I don’t know who I am when I’m not working. I’ve never had the opportunity to re-texture my days. I go to bed just after 10, read a little and then I wake up around 7. By 8.30 I’m working, and the day’s agenda is all mapped out for me. I’m so entrapped in the rhythms of work I barely understand how they form. I have meeting after meeting, I review and comment on documents, I check in on how people are doing and what’s going on for them, I seek and offer advice, I try to decipher and respond to email trails and chats and motives and intentions. I get to the end of each day hoping I’ve nudged the right things forward but its frankly hard to tell sometimes. I often hear a phantom ‘be-boo’ sound of notifications long after I’ve logged off.
If you’re dependent on salaried labour to pay your bills the only way you can have a reprieve from it, other than some kind of magical financial intervention (inheritance, lottery win, a well-timed redundancy offer), is to have a kid. I can hear parents yelling at me here ‘it’s no reprieve’ so hold your horses for a minute. Parental leave, maternity leave, adoption leave etc are crucial and often inadequate provisions in our society to enable people to have kids while minimising the potential discrimination and inequalities they might face.

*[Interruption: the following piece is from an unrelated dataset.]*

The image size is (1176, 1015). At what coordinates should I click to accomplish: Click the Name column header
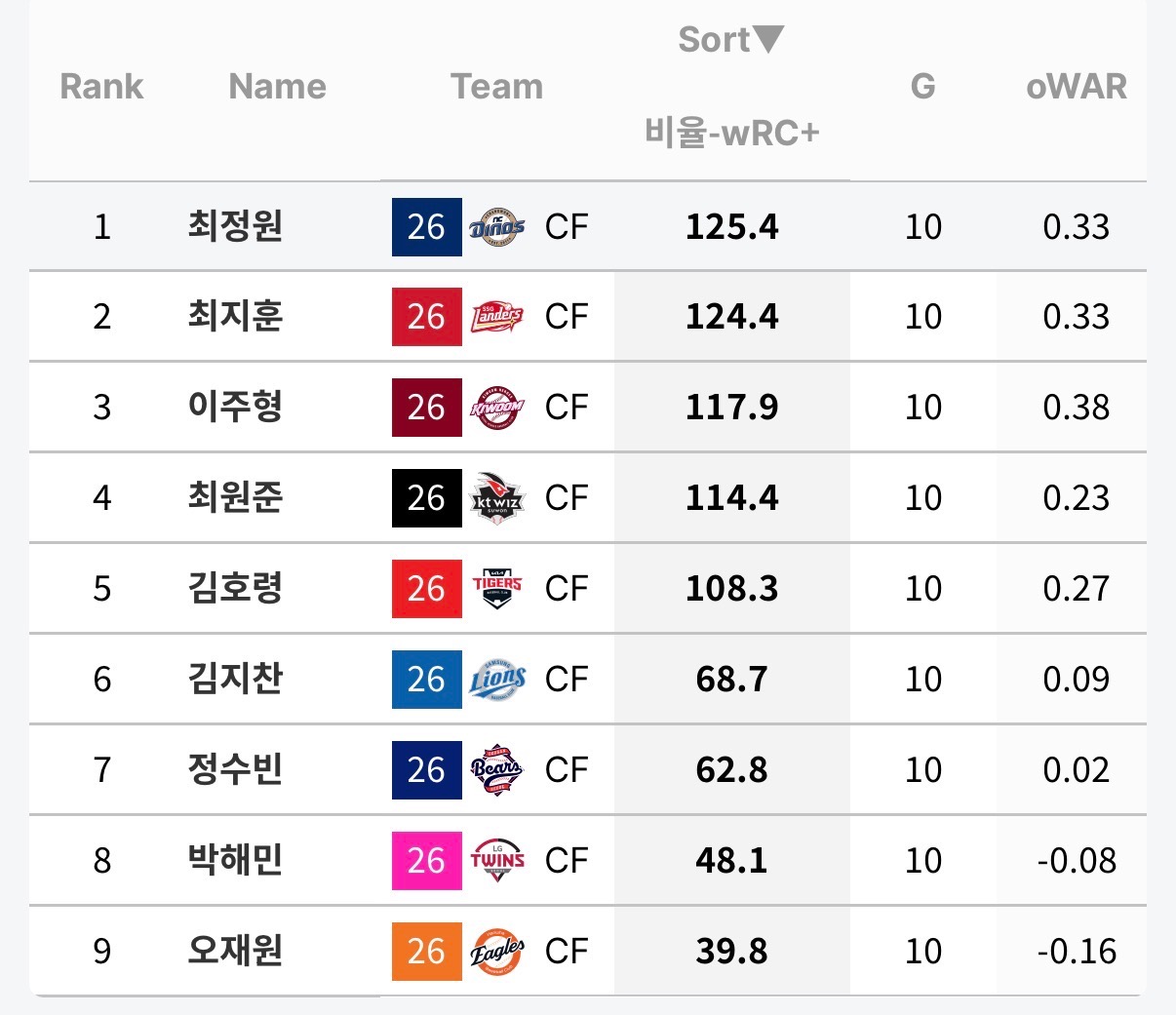277,87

It’s there to protect the health of the parents and the kid. I’m sure the provision feels paltry to parents, I know some people experience a shocking lack support from their employers, but in my industry (the public sector), where the maternity leave offer is more generous, I’ve often looked at it with a kind of envy. In the best-case scenario having kids is a positive choice you make, you plan for, you dream of. You’re getting to do something in your life which is about enrichment and fulfilling a desire. And hopefully, if you have a good employer, your job allows you to do that with no detriment. I can’t quite make a political case for a kind of ‘maternity leave of the soul’ – wanting to have a break isn’t a protected characteristic! – but I do wonder if we’d all benefit from the chance to take one. To step out of our structures, habits and work’s expectations to see what we can find there. I want my non-parenting pals to have a chance to work on their novel or build a garden or retrain in a new skill or convalesce or campaign on something they are passionate about. I have the good fortune to do this for a while and explore who I am without work-work. Discover how I write when writing is not subordinate to keeping a roof over my head.

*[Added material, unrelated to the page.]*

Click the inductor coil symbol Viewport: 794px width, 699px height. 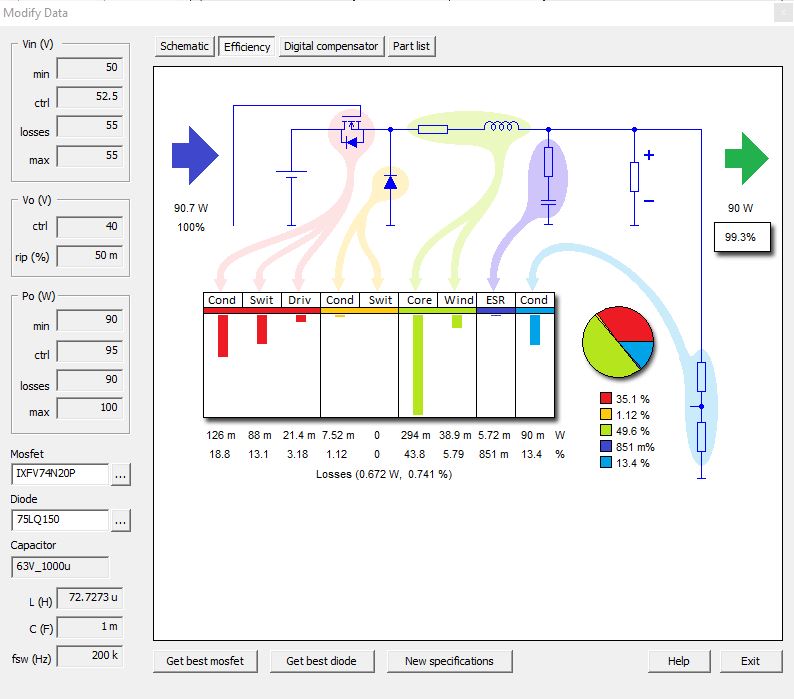pos(500,128)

Thank you Amy. I’ve been feeling this a lot lately. As a childless, single woman with no childless and/or single friends, I’ve justified my existence by working. I feel embarrassed complaining while they’re raising babies and husbands, and so I work a bit more.
But I’m tired. Aren’t we all a bit tired? I would love a break from my ‘real job’ so that I could dedicate time to ALL THE OTHER THINGS. How brilliant you have the opportunity to do this 💫👏
Thank you so much for this - I feel really similarly sometimes. I spent 7ish years trying, and ultimately failing, to have a baby. I gave that up about a year ago, and am now steeling myself to ask my employer for a 2 month (unpaid) sabbatical. I just want a bit of space, now that I’m off that particular treadmill. I will find it galling if they say no: given that, if I had been successful, they would have given me 6 months on full pay.
And yet, and yet. There are so many types of caring and being that we don’t support. My mum was freelance when she had me (so had no maternity leave/pay). When she was trying to care for her mum with dementia, alongside her work, she often said she wished she could have “banked” some of those maternity benefits and used them for this other - equally important - form of care.
As you say, mat leave isn’t a “privilege” - it’s just one of the only ways our laws and working practices recognise the reality of human existence. And even then, it is meagre compared to the actual need.
As ever, thanks for putting these thoughts out there so that they may resonate. Enjoy your break!